Please step on me as a step.
「僕を踏み台として踏んでください」
──そう来るか。さすがの悪役令嬢もあなたを踏まずに二の足を踏むでしょう。キラキラとした無垢の笑顔で四つん這いになるあなたは、今後の人生において要注意キャラとしてマークされるはずです。一応攻略対象に入ってはいるものの、一度でも踏んでしまってはどんなイベントが待っているのやら。転生お嬢様としても迂闊に踏めません。でも怖いもの見たさで、ちょっとだけ攻略ルートに入ってみようかしら。
「あそこの木苺を摘んできてくださらない?」「この茂みには蛇がいます。Please step on me as a step.」
「ねえ、あんたスライムを触れる? 触ってみてよ」「スライムの消化液で火傷するといけない。Please step on me as a step.」
もう無敵です。どのようなケースにも対応できる魔法の一言で、逆に悪役令嬢を追い詰めることができる唯一の攻略キャラになるでしょう。

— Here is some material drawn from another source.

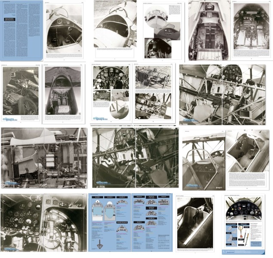Click the white cockpit page with text paragraph below

point(248,160)
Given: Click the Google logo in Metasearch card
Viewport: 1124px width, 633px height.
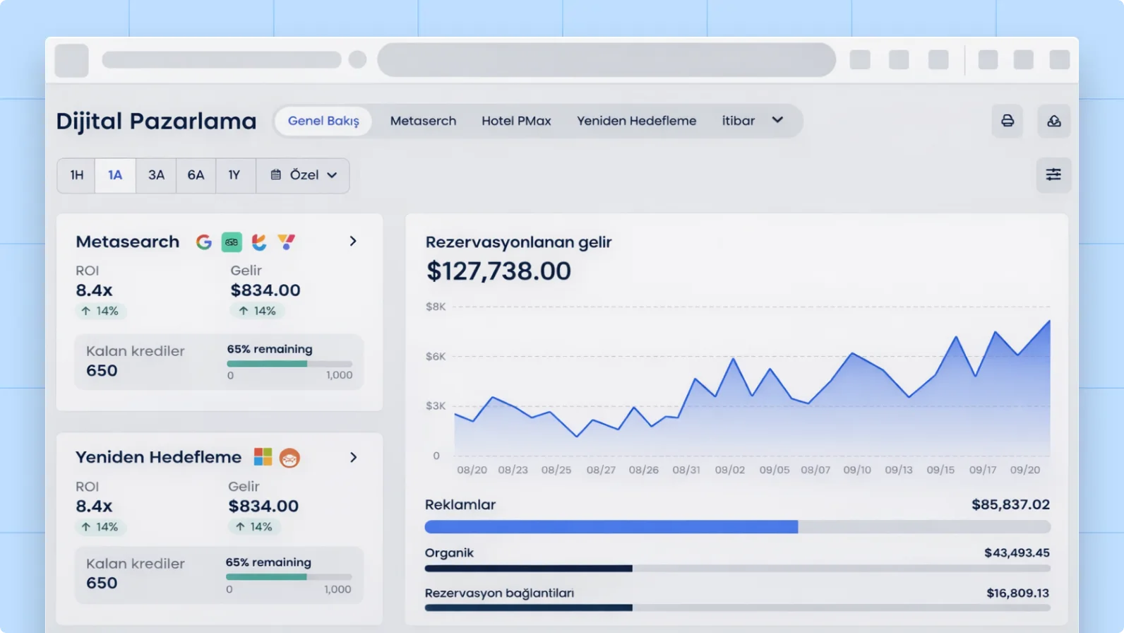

私ですか? 「Please step on me as a step.」と四つん這いになり、上目遣いに言われたら。当然「I will be glad to.」と無表情で言い放ちますわ。ブーツを脱ぎ捨てて薄っすらと蒸れた白タイツの爪先でそっと、なんてせずに、がっつりヒールの踵から踏んで差し上げます。だって、そう望まれたから。